Cryo-preserved PBMCs were stained as previously described37 to characterize NK cell subsets using a panel of the following mAbs: anti-CD3-V500 (clone SP34-2, 5 μL, cat. 560770), anti-CD45-PerCP (clone D058-1283, 5 μL, cat. 558411), and anti-CD69-APC-Cy7 (clone FN50, 5 μL, cat 557756) all from BD Biosciences; anti-CD8-VioBlue (clone BW135/80, 2.5 μL, cat. 130-094-152), anti-NKp80-FITC (clone 4A4.D10, 8 μL, cat. 130-094-843), anti-NKp30-APC (clone AF29-4D12, 8 μL, cat. 130-092-484) all from Miltenyi Biotec; and anti-CD20-AL700 (clone 2H7, 8 μL, cat. 56-0209) from eBioscience; anti-TIM-3-PE-Cy7 (clone F38-2E2, 5 μL, cat. 345014); and anti-NKG2a-PE (clone Z199, 8 μL, cat. IM3291U), anti-CD16-ECD (clone 3G8, 5 μL, cat. 6607111), and anti-NKp46-PE-Cy5 (clone BAB281, 8 μL, cat.

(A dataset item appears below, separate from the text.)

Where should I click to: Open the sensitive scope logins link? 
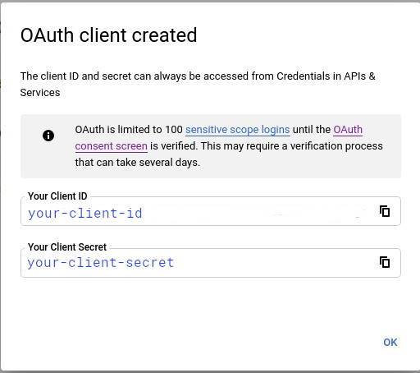[237, 130]
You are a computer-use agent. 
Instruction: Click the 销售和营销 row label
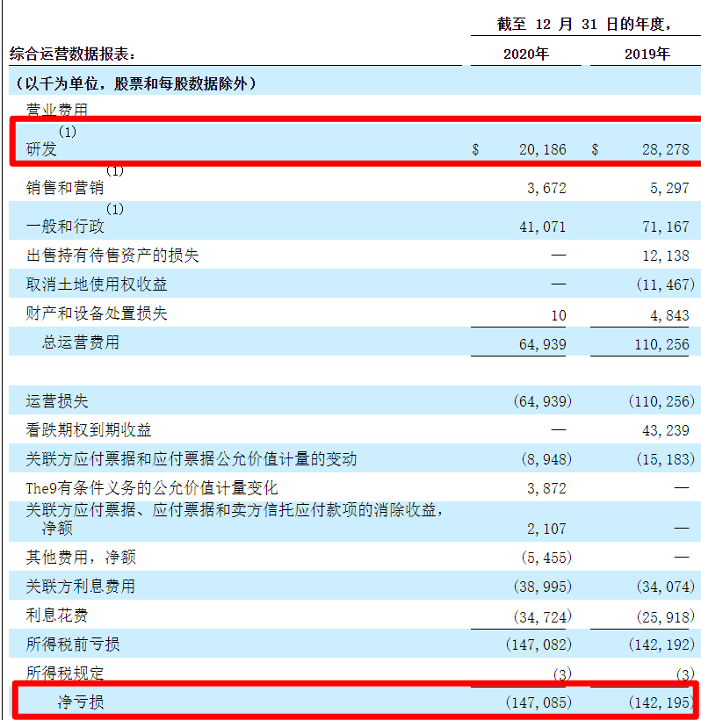point(65,188)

A66902) all from Beckman Coulter (Supplementary Fig. 8). A secondary immunophenotyping panel consisted of the following mAbs: anti-CD3-V500 (clone SP34-2, 5 μL, cat. 560770), anti-CD45-PerCP (clone D058-1283, 5 μL, cat. 558411), anti-CD95-APC (clone DX2, 5 μL, cat. 558814), anti-CD107a-PE-Cy5 (clone HA43, 5 μL, cat. 555802), and anti-CCR7-BV711 (clone 3D12, 5 μL, cat. 563712) all from BD Biosciences; anti-CD8-VioBlue (clone BW135/80, 2.5 μL, cat. 130-094-152) from Miltenyi Biotec; anti-CD16-ECD (clone 3G8, 5 μL, cat. 41116015) and anti-NKG2a-PE (clone Z199, 8 μL, cat. IM3291U) from Beckman Coulter; anti-HLA-DR-PE-Cy7 (clone L243, 5 μL, cat. 307616) and anti-PD-1-APC-Cy7 (clone EH12.2H7, 5 μL, cat. 329922) from BioLegend; and anti-CXCR5-FITC (clone MU5UBEE, 5 μL, cat. 15566616) from eBioscience. A variant of this panel used anti-HLA-E-PE (clone 3D12HLA-E, 6 μL, cat. NBP2-00277) from R&D Systems. Representative gating strategies are given in Supplementary Fig. 1b, c and representative CD107a stains are given in Supplementary Fig. 6d–f. The anti-NKG2a mAb recognizes both NKG2a and NKG2c in macaques. Stain volumes are given per 106 live mononuclear cells upon thawing. Cells were fixed and permeabilized with a Cytofix/Cytoperm kit (BD Biosciences) and intracellular stain was incubated a 4 °C for 15 min and anti-IFN-γ-AL700 (clone GB11, 8 μL, cat. 560213). For the NK cell panels, flow cytometry acquisitions were done on a LSR II (BD Biosciences) and were analyzed using FlowJo software (version 10.4.2; TreeStar).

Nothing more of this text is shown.